WHAT IS BEING ASKED: All of the records must be set down again word for word.

(Beginning of RECORDS SUPPLIED)

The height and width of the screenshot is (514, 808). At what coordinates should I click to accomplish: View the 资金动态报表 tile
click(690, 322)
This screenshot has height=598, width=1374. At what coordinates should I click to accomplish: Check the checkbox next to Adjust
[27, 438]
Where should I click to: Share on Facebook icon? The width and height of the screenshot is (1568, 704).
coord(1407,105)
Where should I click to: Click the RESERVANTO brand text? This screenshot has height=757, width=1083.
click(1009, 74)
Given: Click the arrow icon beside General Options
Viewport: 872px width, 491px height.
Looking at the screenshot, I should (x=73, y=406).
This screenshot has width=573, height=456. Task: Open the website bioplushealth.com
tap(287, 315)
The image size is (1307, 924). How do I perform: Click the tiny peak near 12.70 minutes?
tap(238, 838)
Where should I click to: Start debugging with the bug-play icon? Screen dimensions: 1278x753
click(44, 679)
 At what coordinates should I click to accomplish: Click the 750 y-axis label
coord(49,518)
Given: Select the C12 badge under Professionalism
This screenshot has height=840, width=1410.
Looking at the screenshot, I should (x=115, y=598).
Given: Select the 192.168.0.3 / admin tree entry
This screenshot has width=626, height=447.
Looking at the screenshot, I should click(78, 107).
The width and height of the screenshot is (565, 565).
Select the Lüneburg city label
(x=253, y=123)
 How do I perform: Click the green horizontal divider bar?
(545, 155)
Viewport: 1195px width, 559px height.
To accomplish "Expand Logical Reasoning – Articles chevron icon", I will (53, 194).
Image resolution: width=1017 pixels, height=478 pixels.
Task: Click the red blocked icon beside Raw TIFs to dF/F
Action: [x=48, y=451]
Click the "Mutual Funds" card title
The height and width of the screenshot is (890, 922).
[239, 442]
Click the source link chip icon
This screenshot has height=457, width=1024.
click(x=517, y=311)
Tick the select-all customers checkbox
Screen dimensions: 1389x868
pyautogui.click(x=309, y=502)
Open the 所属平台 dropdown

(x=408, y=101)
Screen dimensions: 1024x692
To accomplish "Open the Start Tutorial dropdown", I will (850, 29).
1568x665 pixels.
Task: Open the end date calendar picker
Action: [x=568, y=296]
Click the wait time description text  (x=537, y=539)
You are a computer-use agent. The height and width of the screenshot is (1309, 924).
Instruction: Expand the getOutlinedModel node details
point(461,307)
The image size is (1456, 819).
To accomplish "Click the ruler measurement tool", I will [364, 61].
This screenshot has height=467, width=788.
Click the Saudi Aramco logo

(End of RECORDS SUPPLIED)

EXPECTED OUTPUT:
The height and width of the screenshot is (514, 808). At what coordinates should I click to accomplish: View the 资金动态报表 tile
click(690, 322)
This screenshot has height=598, width=1374. At what coordinates should I click to accomplish: Check the checkbox next to Adjust
[27, 438]
Where should I click to: Share on Facebook icon? The width and height of the screenshot is (1568, 704).
coord(1407,105)
Where should I click to: Click the RESERVANTO brand text? This screenshot has height=757, width=1083.
click(1009, 74)
Given: Click the arrow icon beside General Options
Viewport: 872px width, 491px height.
Looking at the screenshot, I should (x=73, y=406).
This screenshot has width=573, height=456. Task: Open the website bioplushealth.com
tap(287, 315)
The image size is (1307, 924). How do I perform: Click the tiny peak near 12.70 minutes?
tap(238, 838)
Where should I click to: Start debugging with the bug-play icon? Screen dimensions: 1278x753
click(44, 679)
 At what coordinates should I click to accomplish: Click the 750 y-axis label
coord(49,518)
Given: Select the C12 badge under Professionalism
This screenshot has height=840, width=1410.
Looking at the screenshot, I should (x=115, y=598).
Given: Select the 192.168.0.3 / admin tree entry
This screenshot has width=626, height=447.
Looking at the screenshot, I should click(78, 107).
The width and height of the screenshot is (565, 565).
Select the Lüneburg city label
(x=253, y=123)
 How do I perform: Click the green horizontal divider bar?
(545, 155)
Viewport: 1195px width, 559px height.
To accomplish "Expand Logical Reasoning – Articles chevron icon", I will (53, 194).
Image resolution: width=1017 pixels, height=478 pixels.
Task: Click the red blocked icon beside Raw TIFs to dF/F
Action: [x=48, y=451]
Click the "Mutual Funds" card title
The height and width of the screenshot is (890, 922).
[239, 442]
Click the source link chip icon
This screenshot has height=457, width=1024.
click(x=517, y=311)
Tick the select-all customers checkbox
Screen dimensions: 1389x868
pyautogui.click(x=309, y=502)
Open the 所属平台 dropdown

(x=408, y=101)
Screen dimensions: 1024x692
To accomplish "Open the Start Tutorial dropdown", I will (850, 29).
1568x665 pixels.
Task: Open the end date calendar picker
Action: [x=568, y=296]
Click the wait time description text  (x=537, y=539)
You are a computer-use agent. The height and width of the screenshot is (1309, 924).
Instruction: Expand the getOutlinedModel node details
point(461,307)
The image size is (1456, 819).
To accomplish "Click the ruler measurement tool", I will [364, 61].
This screenshot has height=467, width=788.
Click the Saudi Aramco logo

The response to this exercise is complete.